EXERCISE DATA section start

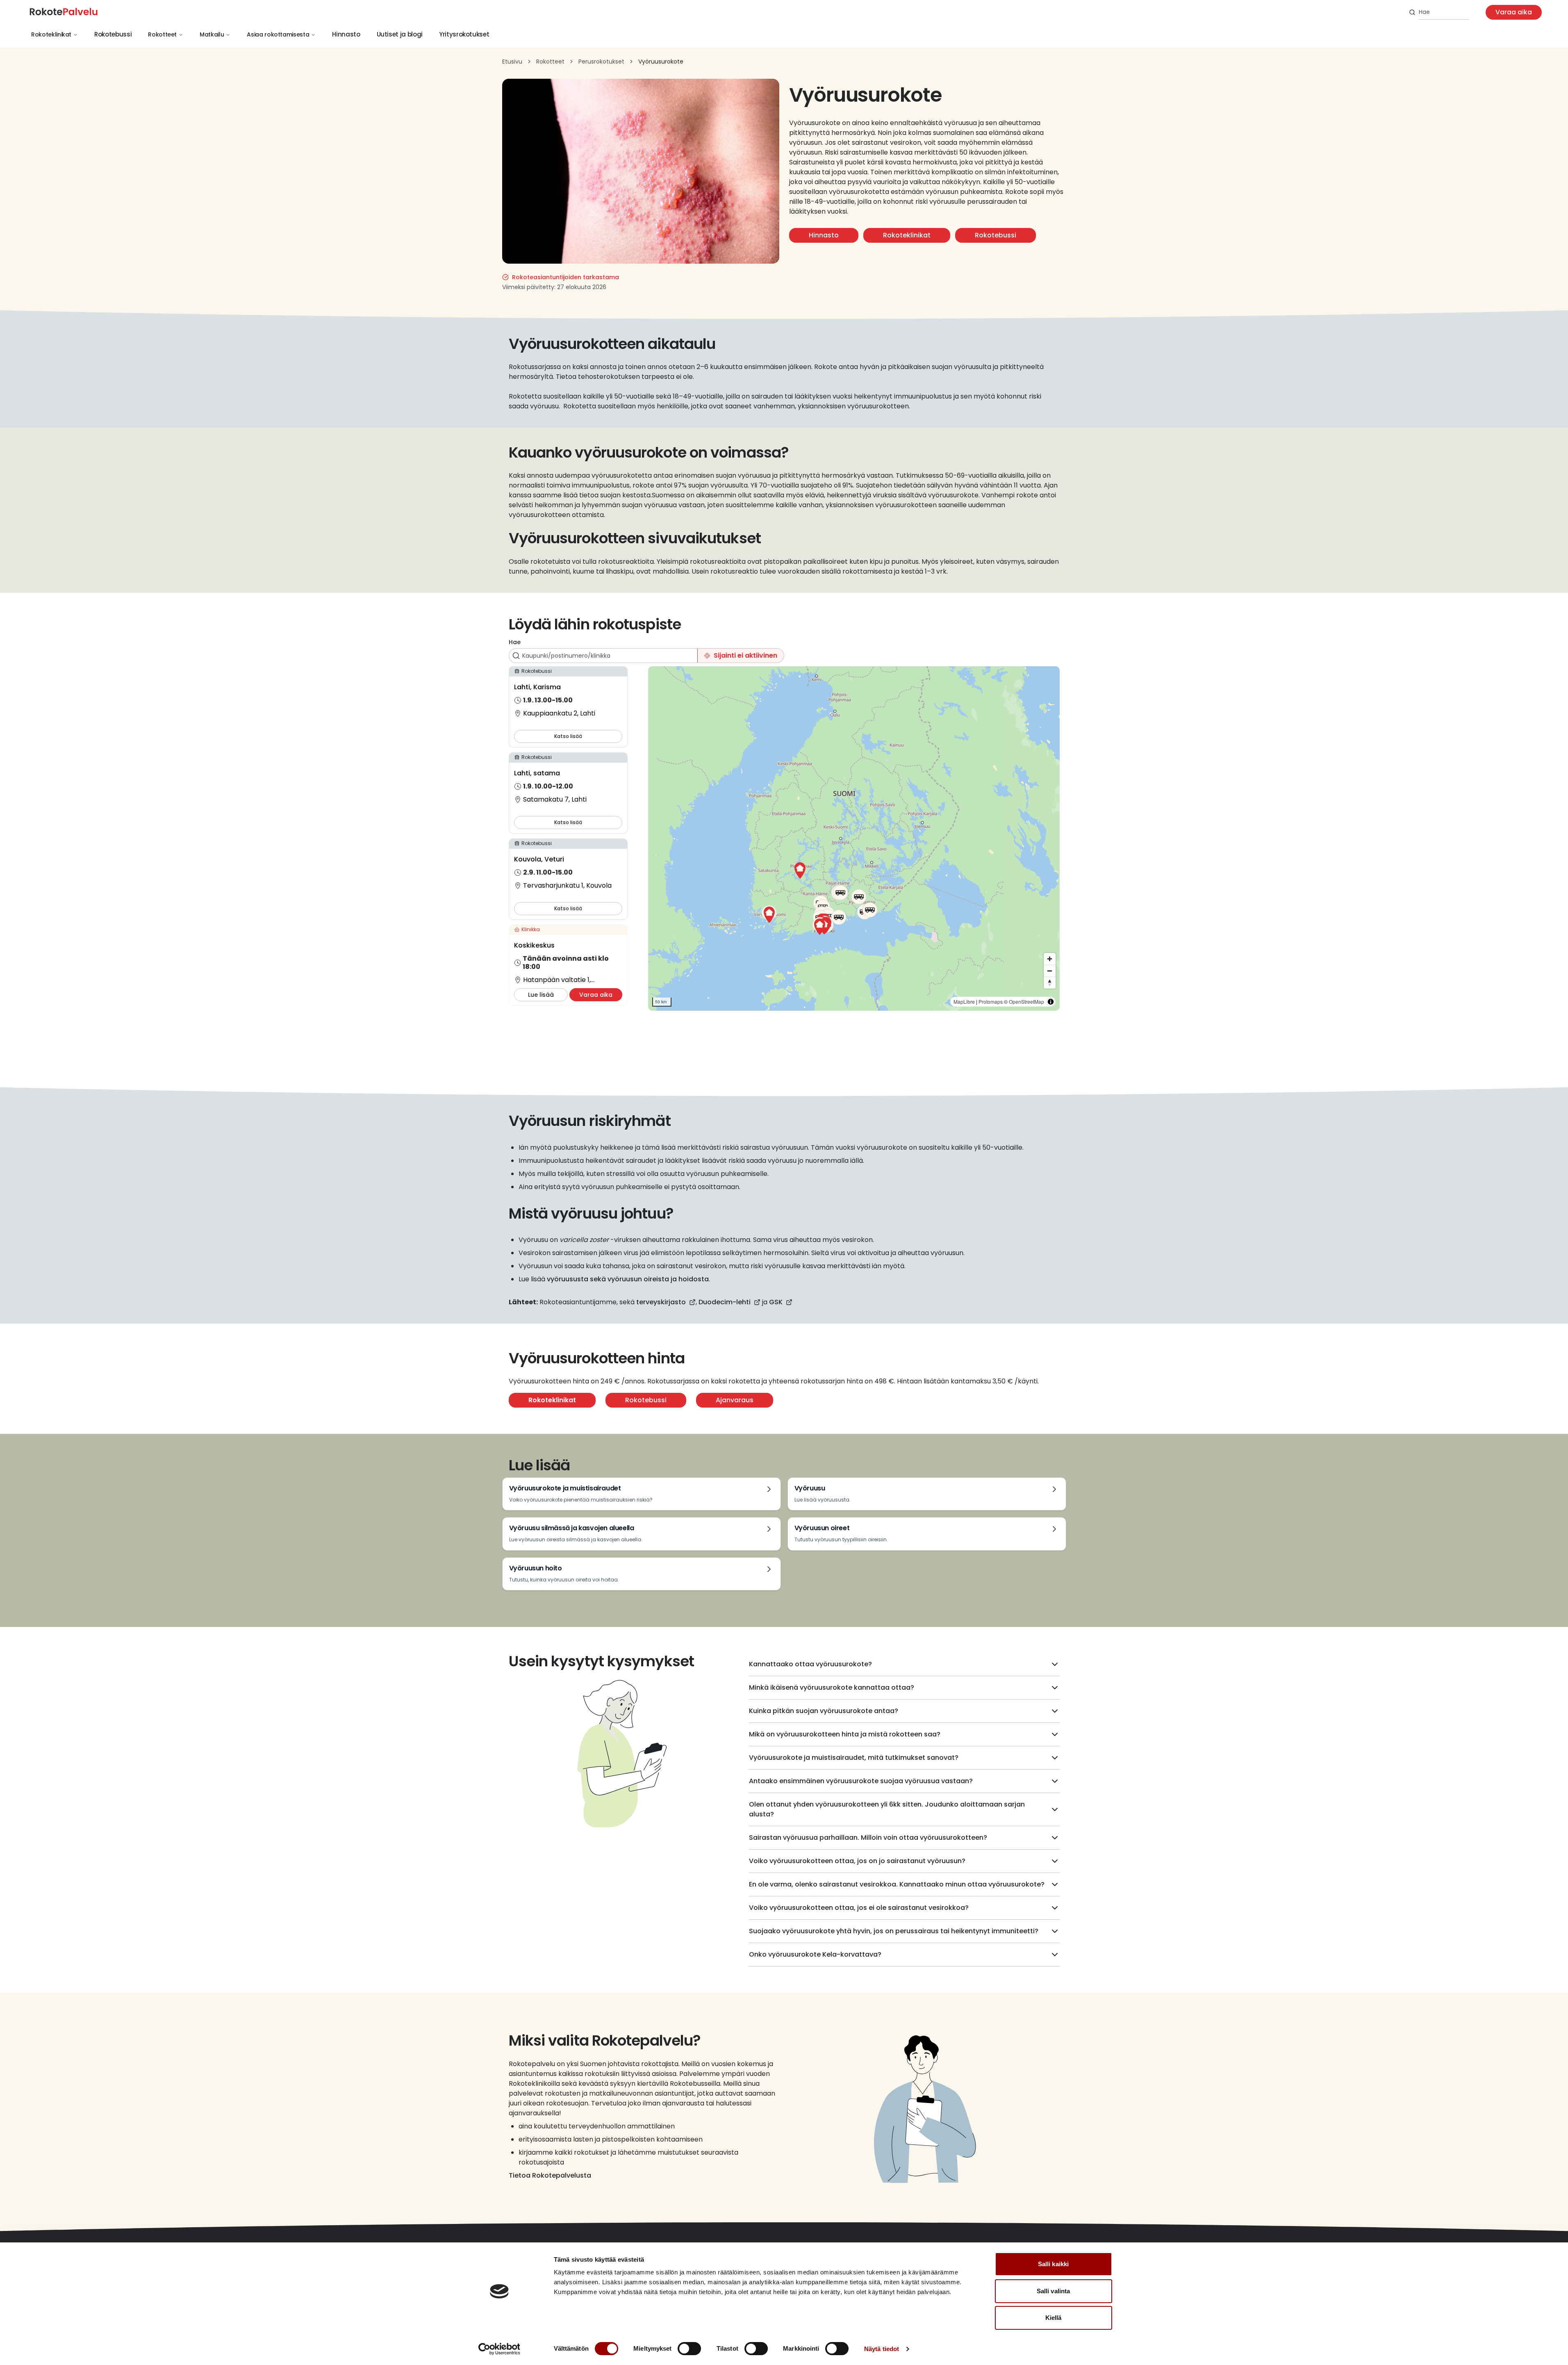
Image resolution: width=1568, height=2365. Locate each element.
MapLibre (964, 1001)
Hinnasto (346, 34)
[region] (854, 838)
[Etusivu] (71, 12)
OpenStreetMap (1026, 1001)
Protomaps (991, 1001)
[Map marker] (800, 870)
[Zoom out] (1050, 971)
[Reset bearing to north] (1050, 983)
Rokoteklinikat (51, 34)
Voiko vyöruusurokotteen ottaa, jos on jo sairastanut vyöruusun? (857, 1861)
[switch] (689, 2348)
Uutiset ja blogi (400, 34)
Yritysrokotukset (464, 34)
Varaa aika (1513, 12)
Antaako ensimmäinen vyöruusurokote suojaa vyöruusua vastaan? (861, 1781)
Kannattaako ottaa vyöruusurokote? (810, 1664)
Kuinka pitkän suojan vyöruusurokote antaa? (823, 1711)
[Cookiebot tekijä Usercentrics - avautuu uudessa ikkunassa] (499, 2349)
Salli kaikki (1053, 2263)
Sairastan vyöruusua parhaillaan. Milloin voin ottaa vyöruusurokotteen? (868, 1837)
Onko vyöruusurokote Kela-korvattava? (815, 1954)
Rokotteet (162, 34)
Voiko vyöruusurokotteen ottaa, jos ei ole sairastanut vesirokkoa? (859, 1907)
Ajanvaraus (734, 1400)
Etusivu (512, 61)
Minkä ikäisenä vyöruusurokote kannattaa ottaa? (831, 1687)
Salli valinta (1053, 2291)
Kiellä (1053, 2317)
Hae (515, 642)
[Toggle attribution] (1051, 1002)
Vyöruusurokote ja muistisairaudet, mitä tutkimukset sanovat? (853, 1757)
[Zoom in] (1050, 959)
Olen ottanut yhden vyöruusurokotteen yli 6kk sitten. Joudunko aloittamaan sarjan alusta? (887, 1809)
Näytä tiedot (881, 2348)
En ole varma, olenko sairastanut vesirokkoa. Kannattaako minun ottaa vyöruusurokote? (897, 1884)
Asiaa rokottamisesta (278, 34)
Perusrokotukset (601, 61)
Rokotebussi (113, 34)
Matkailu (212, 34)
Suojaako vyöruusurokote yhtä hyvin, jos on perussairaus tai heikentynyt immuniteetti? (893, 1931)
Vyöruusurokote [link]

EXERCISE DATA section end

## EXERCISE BRIEF:
Print every entry above again, exactly as written. Leave the images out.

## OUTPUT FOR THIS TASK:
Image resolution: width=1568, height=2365. Locate each element.
MapLibre (964, 1001)
Hinnasto (346, 34)
[region] (854, 838)
[Etusivu] (71, 12)
OpenStreetMap (1026, 1001)
Protomaps (991, 1001)
[Map marker] (800, 870)
[Zoom out] (1050, 971)
[Reset bearing to north] (1050, 983)
Rokoteklinikat (51, 34)
Voiko vyöruusurokotteen ottaa, jos on jo sairastanut vyöruusun? (857, 1861)
[switch] (689, 2348)
Uutiset ja blogi (400, 34)
Yritysrokotukset (464, 34)
Varaa aika (1513, 12)
Antaako ensimmäinen vyöruusurokote suojaa vyöruusua vastaan? (861, 1781)
Kannattaako ottaa vyöruusurokote? (810, 1664)
Kuinka pitkän suojan vyöruusurokote antaa? (823, 1711)
[Cookiebot tekijä Usercentrics - avautuu uudessa ikkunassa] (499, 2349)
Salli kaikki (1053, 2263)
Sairastan vyöruusua parhaillaan. Milloin voin ottaa vyöruusurokotteen? (868, 1837)
Onko vyöruusurokote Kela-korvattava? (815, 1954)
Rokotteet (162, 34)
Voiko vyöruusurokotteen ottaa, jos ei ole sairastanut vesirokkoa? (859, 1907)
Ajanvaraus (734, 1400)
Etusivu (512, 61)
Minkä ikäisenä vyöruusurokote kannattaa ottaa? (831, 1687)
Salli valinta (1053, 2291)
Kiellä (1053, 2317)
Hae (515, 642)
[Toggle attribution] (1051, 1002)
Vyöruusurokote ja muistisairaudet, mitä tutkimukset sanovat? (853, 1757)
[Zoom in] (1050, 959)
Olen ottanut yhden vyöruusurokotteen yli 6kk sitten. Joudunko aloittamaan sarjan alusta? (887, 1809)
Näytä tiedot (881, 2348)
En ole varma, olenko sairastanut vesirokkoa. Kannattaako minun ottaa vyöruusurokote? (897, 1884)
Asiaa rokottamisesta (278, 34)
Perusrokotukset (601, 61)
Rokotebussi (113, 34)
Matkailu (212, 34)
Suojaako vyöruusurokote yhtä hyvin, jos on perussairaus tai heikentynyt immuniteetti? (893, 1931)
Vyöruusurokote [link]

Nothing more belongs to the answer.